*** Records provided ***
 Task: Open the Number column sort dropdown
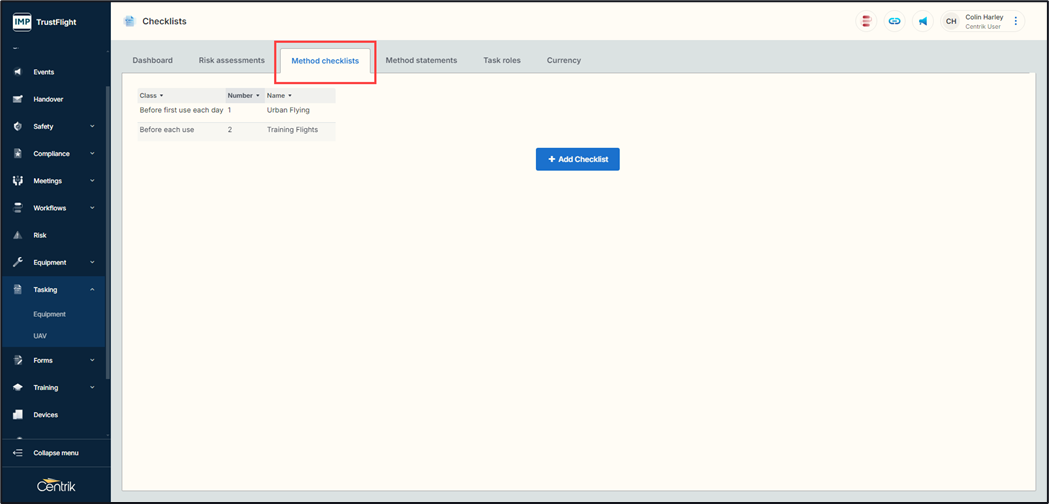258,96
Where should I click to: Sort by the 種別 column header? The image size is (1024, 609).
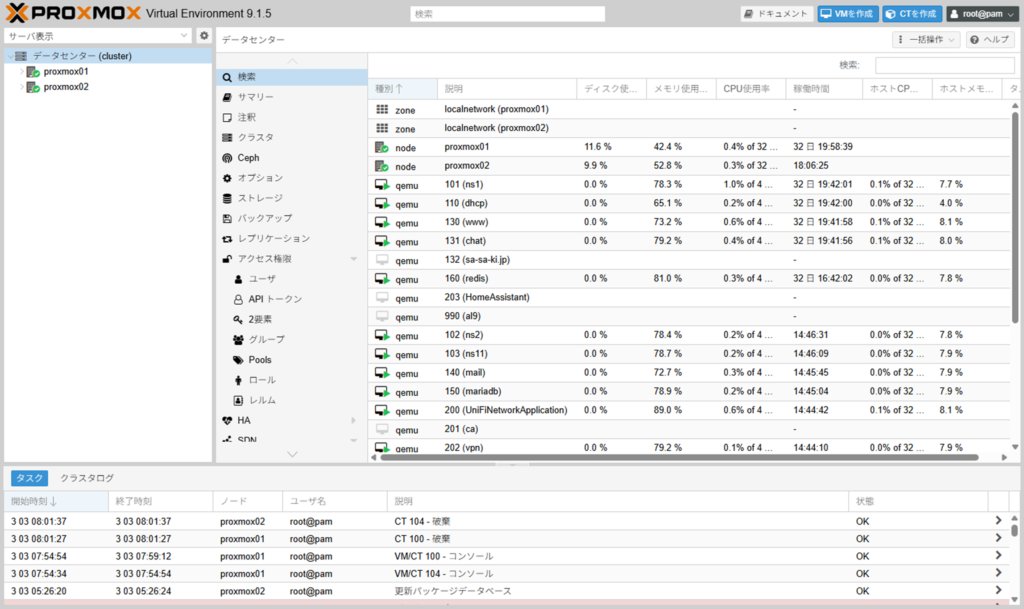[391, 89]
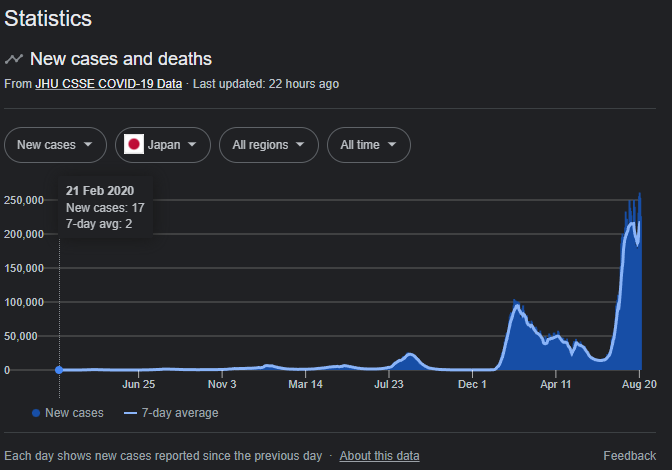Expand the All time range dropdown

[369, 145]
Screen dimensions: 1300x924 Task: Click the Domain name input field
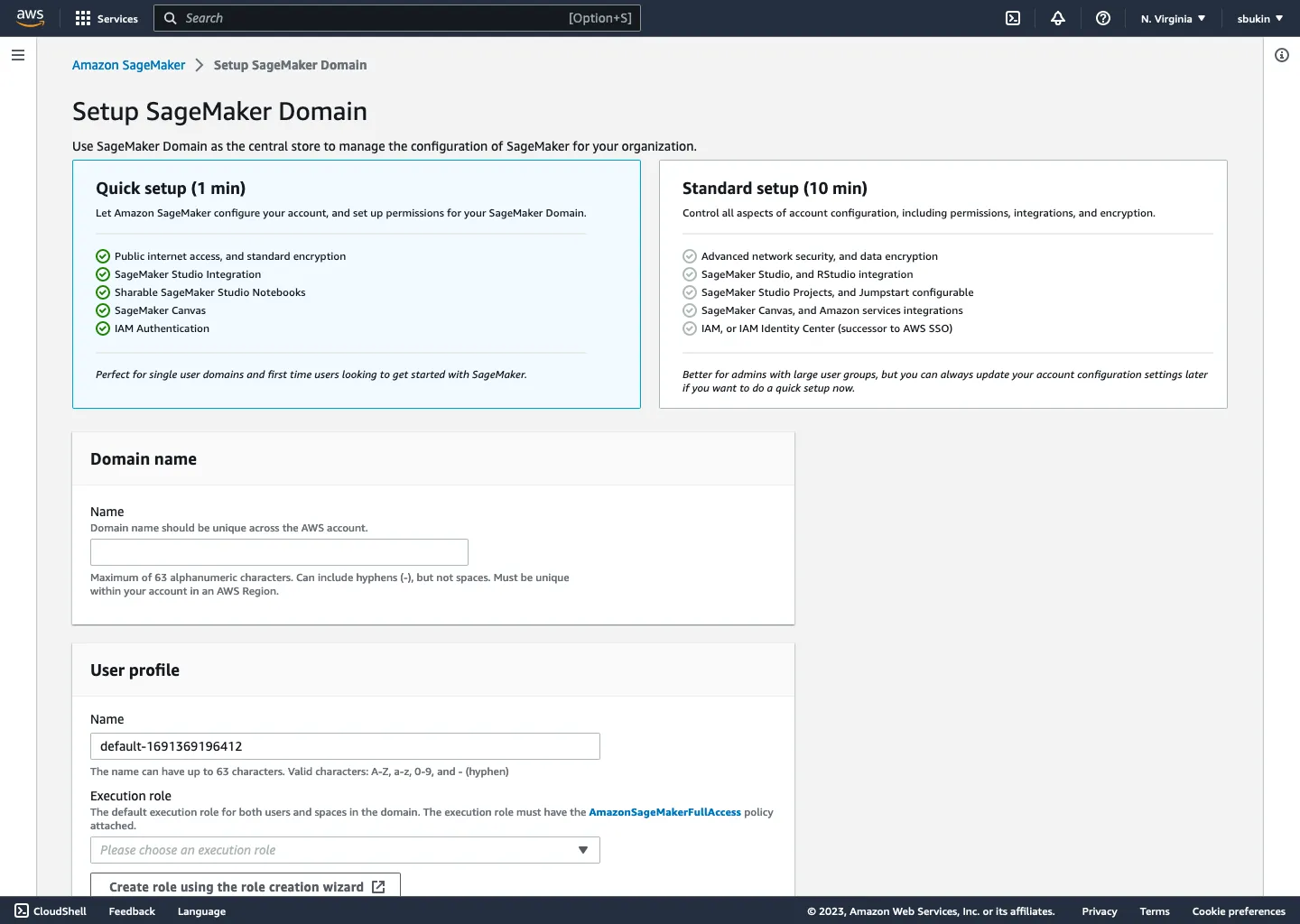pyautogui.click(x=279, y=552)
*** End of Records provided ***
_Problem to work on_
Set the lines down exactly as they stand, from the one containing "Screen dimensions: 1300x924" through the end of the listing, omitting every picture.

_Task answer_
Screen dimensions: 1300x924 Task: Click the Domain name input field
pyautogui.click(x=279, y=552)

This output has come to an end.